Pour certains, ce dernier point peut sembler un peu inapproprié au travail. Je trouve que c’est tout le contraire. J’ai découvert le pouvoir de l’ouverture du cœur. Je l’ai expérimenté, et je peux dire qu’à moins d’être sociopathe, on ne peut pas être indifférent à l’ouverture du cœur. Le fait d’ouvrir son cœur et de se rendre vulnérable agit directement sur le champ social, sur les gens qui nous entourent, et ouvre des possibilités.
Conclusion
Voici quelques-unes des choses qui m’aident à naviguer dans la complexité du monde de la gestion. Je crois qu’on ne doit pas se mettre la tête dans le sable, mais on ne doit pas se flageller non plus. On a qu’à imaginer que ce que nous vivons, les autres le vivent aussi à leur façon. Quand je suis fatigué, quand j’en ai marre d’avoir un vent de face, je pense à ces sept points. Je serais très curieux de savoir ce que d’autres gestionnaires comme moi font pour composer avec l’incertitude. Quelles sont vos habitudes? Quelles sont vos méthodes? Qu’est-ce que ces réflexions évoquent pour vous?
7 Commentaires
Très belle réflexion, un passage oublié vers l’évolution du développement haute vitesse. Très bon article.
Merci Diane!
Quel bel angle à exploiter : l’aspect humain dans un monde de technologies.
Ma phrase préférée dans le texte : En travaillant sur moi-même, je me dévoile lentement en enlevant tout ce qui n’est pas moi.
Merci pour ce texte !
Merci Éric!
On dépense tellement d’énergie à façonner une image de nous même. On fini même par se croire.
Bonjour Martin,
J’ai eu la chance, et je l’ai encore, de te côtoyer depuis quelques années et d’être témoin du travail du sculpteur.

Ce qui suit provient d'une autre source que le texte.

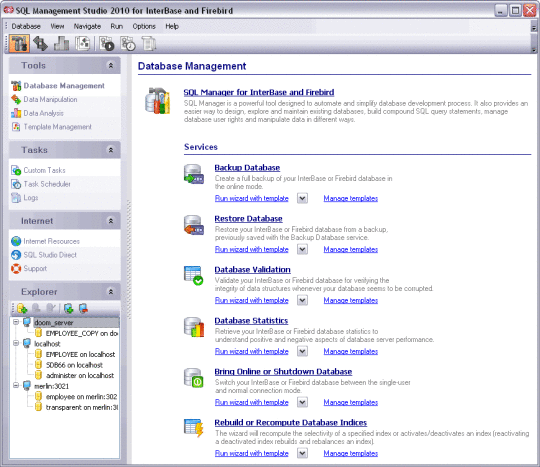Click the Database Statistics service icon
This screenshot has height=467, width=540.
(194, 327)
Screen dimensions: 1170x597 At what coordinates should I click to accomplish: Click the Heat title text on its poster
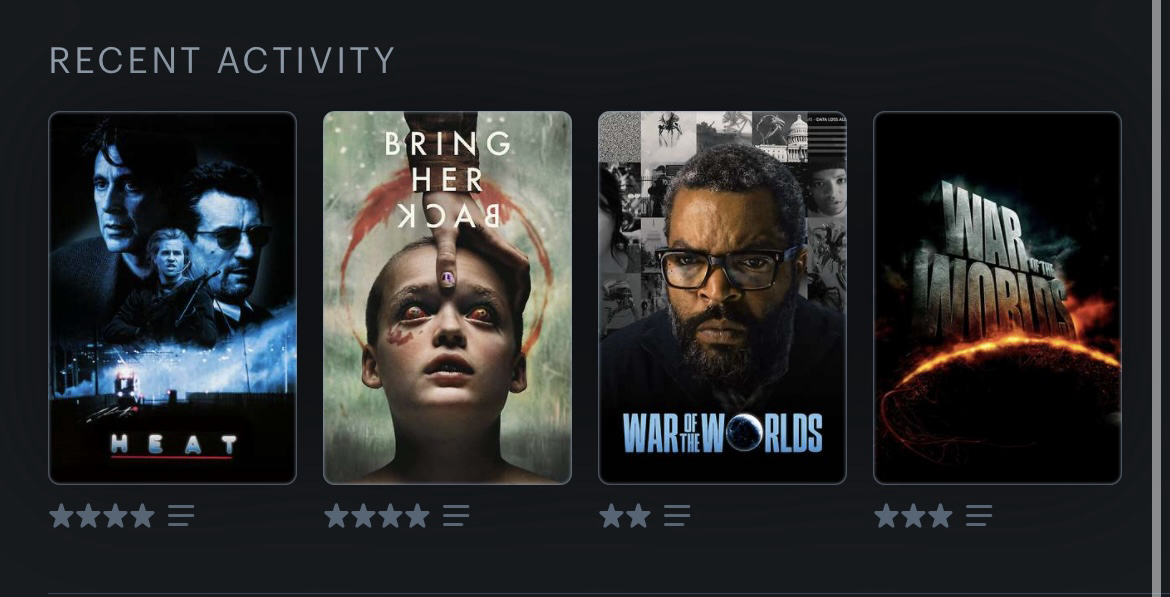(174, 446)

Ce travail est beau et le résultat se dévoile à nous jour après jour.
Juste merci 😉
Bonjour Martin,
Un grand merci pour ce billet que j’ai lu, hasard, coïncidence ou bonne étoile, un matin où justement la fatigue dont vous parlez était un peu plus présente que d’habitude !
Merci pour l’image du sculpteur, si juste et si éclairante.

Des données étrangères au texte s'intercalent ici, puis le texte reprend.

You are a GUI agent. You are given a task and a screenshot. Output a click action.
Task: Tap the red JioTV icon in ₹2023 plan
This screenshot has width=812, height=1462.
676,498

J’utilise moi aussi certaines des choses dont vous parlez, je me permets d’y ajouter quelques trucs que j’utilise au gré des circonstances et de l’inspiration :
– Faire le dos rond : c’est juste accepter que certains jours l’énergie vitale, l’envie, sont moins présentes que d’autres et qu’il ne sert é rien d’essayer de lutter pour y remédier à tout prix. Cela consiste donc à laisser passer les heures en acceptant d’être moins efficace que d’habitude, vivre sa propre vulnérabilité, sa faiblesse passagère et même, si possible, en rire, ce qui est encore mieux pour régénérer cette énergie vitale si nécessaire.
– Prendre le temps : il ne se passe pas une journée sans qu’un de mes collègues ne me dise avec un air furieux ou désespéré (c’est selon …) qu’il n’a décidément pas le temps d’accomplir une tâche qu’il a pourtant lui-même identifiée comme urgente et indispensable. Après avoir fait la même chose pendant de longues années, j’ai fini par comprendre un jour que je n’aurai jamais le temps, et donc je le prends ! Je décide donc, de temps en temps, de m’arrêter, de laisser de côté la pile pleine de choses urgentes et indispensables, et je me consacre pendant quelques heures à essayer de dompter cette foutue complexité !
– Choisir : un de mes amis m’a transmis il y a quelques années une phrase que je cultive aujourd’hui précieusement. Il m’a dit : laisse dire, laisse faire, laisse-les avoir raison, fais le choix d’être heureux. Alors aujourd’hui (pas tous les jours certes …) je fais ce choix, et il m’aide bien plus que tout un tas de recettes de management à affronter la complexité et à danser avec elle !
Merci beaucoup Etienne pour ton commentaire. J’aime beaucoup tes trucs et je compte bien les ajouter dans ma liste personnelle (si tu le permets!). J’espère que l’ensemble aidera d’autres personnes!